Problems to work on>
- 1) According to the music discussion thread, which singer did Haden record a series of albums with in the early nineties?
- 2) Copy out the music discussion thread between "Buffista Music II: Wrath" and "backing a singer.", inclusive, and switch "jukebox" to "radio".

Selected excerpt>
==================================================
Buffista Music II: Wrath of Chaka Khan
There's a lady plays her fav'rite records/On the jukebox ev'ry day/All day long she plays the same old songs/And she believes the things that they say/She sings along with all the saddest songs/And she believes the stories are real/She lets the music dictate the way that she feels.
do any of the Charlie Haden/Ornette Coleman albums you guys are talking about have singers?
Offhand I can't think of any Ornette with singers, but he's been recording for fifty years, and started in R&B bands, so I wouldn't be shocked. He doesn't record much as a sideman either, and I can't think of any sessions backing a singer.
Haden, on the other hand, leads a lot of sessions, but like every bass player not named Charles Mingus the lion's share of his discography is as part of the rhythm section for a bandleader. He did a series of albums with Abbey Lincoln in the early nineties. I love them, but Abbey's singing is more than a bit, oh, eccentric. A lot of people find it off-putting. Try the Quartet West disc I referenced above, Haunted Heart. It's central conceit is that it's a soundtrack to a non-existent film. Haden really loves old film and film scores, especially from the noir era. His romantic streak gets a real workout. The other distinctive thing about it is that on about half the tracks he incorporates older recordings by Jo Stafford, Jeri Southern and Billie Holiday. The Quartet West play intros which meld (very successfully in my opinion) into the old records. Holiday's "Deep Song" and Southern's "Ev'ry Time We Say Goodbye" are gorgeous. Some people found it too gimmicky. But they were wrong.
Almost forgot... the band I used to manage did a cover of Zappa's "Cosmik Debris" that was really great. I was thinking they did it as medley with Funkadelic's "Cosmic Slop" (which was also in the repertoire), but now that I think about it I'm conflating it with the dual cover called "Loose Rider," a combo of Funkadelic's "Loose Booty" and the Dead's "I Know You Rider". I'm blanking on what the Zappa was mixed with, one of the band's originals maybe. Anyway, I do like "Cosmik Debris". Of course, Zappa's basically to blame for the Wild Man Fischer covers that the boys liked to do that were guaranteed to clear out any crowd. Miss Jennifer Jones is lying dead... On my porch
find it kind of charming because there always seemed to be a certain bone-dry wit about it, and he never seemed to be a snob about it
Exactomundo.
==================================================
Raw data>
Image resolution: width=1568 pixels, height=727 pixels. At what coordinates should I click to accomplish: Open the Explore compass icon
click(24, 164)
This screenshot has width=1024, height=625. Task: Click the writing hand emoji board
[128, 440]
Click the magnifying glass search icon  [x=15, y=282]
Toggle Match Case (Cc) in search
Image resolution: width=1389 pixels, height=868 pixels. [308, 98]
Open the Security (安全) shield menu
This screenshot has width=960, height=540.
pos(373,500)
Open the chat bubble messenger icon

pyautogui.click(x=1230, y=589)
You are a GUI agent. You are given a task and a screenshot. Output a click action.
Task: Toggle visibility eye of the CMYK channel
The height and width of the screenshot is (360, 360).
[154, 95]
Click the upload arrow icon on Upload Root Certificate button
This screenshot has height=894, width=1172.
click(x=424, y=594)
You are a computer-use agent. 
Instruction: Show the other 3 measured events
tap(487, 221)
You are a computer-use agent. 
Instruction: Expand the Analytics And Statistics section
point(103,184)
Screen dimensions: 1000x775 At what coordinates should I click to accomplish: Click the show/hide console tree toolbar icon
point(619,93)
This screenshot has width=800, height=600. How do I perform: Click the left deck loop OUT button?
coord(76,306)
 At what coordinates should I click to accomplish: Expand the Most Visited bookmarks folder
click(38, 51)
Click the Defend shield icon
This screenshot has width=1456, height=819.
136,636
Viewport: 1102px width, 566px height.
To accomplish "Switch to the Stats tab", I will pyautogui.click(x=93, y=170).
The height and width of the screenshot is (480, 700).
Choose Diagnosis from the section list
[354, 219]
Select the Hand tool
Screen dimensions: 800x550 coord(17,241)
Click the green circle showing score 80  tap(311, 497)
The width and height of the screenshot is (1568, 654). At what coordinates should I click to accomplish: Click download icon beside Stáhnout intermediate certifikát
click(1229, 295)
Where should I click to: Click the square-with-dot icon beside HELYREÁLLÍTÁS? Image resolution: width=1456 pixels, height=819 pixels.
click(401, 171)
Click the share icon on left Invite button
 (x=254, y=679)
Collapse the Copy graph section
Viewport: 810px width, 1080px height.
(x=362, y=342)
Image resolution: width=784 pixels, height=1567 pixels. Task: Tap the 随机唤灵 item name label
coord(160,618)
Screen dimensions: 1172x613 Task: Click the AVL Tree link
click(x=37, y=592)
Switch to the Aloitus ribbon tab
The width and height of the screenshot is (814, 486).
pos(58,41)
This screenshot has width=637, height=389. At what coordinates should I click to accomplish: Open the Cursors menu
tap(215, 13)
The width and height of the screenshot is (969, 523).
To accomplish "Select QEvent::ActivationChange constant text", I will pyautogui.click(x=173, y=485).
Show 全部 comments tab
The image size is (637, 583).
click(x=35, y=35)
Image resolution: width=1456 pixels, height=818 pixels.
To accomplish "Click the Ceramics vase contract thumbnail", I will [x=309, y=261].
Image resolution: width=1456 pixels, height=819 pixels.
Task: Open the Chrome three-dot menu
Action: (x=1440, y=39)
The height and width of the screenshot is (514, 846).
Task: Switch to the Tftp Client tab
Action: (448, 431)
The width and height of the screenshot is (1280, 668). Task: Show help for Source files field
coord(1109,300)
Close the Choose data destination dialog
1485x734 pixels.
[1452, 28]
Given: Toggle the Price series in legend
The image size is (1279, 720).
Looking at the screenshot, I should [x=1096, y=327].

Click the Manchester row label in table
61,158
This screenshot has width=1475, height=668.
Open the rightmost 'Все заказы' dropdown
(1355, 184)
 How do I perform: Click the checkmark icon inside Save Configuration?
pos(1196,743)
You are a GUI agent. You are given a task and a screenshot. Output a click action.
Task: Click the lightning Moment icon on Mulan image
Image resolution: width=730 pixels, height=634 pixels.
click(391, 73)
==================================================
Solutions>
- 1) Abbey Lincoln

- 2)
Buffista Music II: Wrath of Chaka Khan
There's a lady plays her fav'rite records/On the radio ev'ry day/All day long she plays the same old songs/And she believes the things that they say/She sings along with all the saddest songs/And she believes the stories are real/She lets the music dictate the way that she feels.
do any of the Charlie Haden/Ornette Coleman albums you guys are talking about have singers?
Offhand I can't think of any Ornette with singers, but he's been recording for fifty years, and started in R&B bands, so I wouldn't be shocked. He doesn't record much as a sideman either, and I can't think of any sessions backing a singer.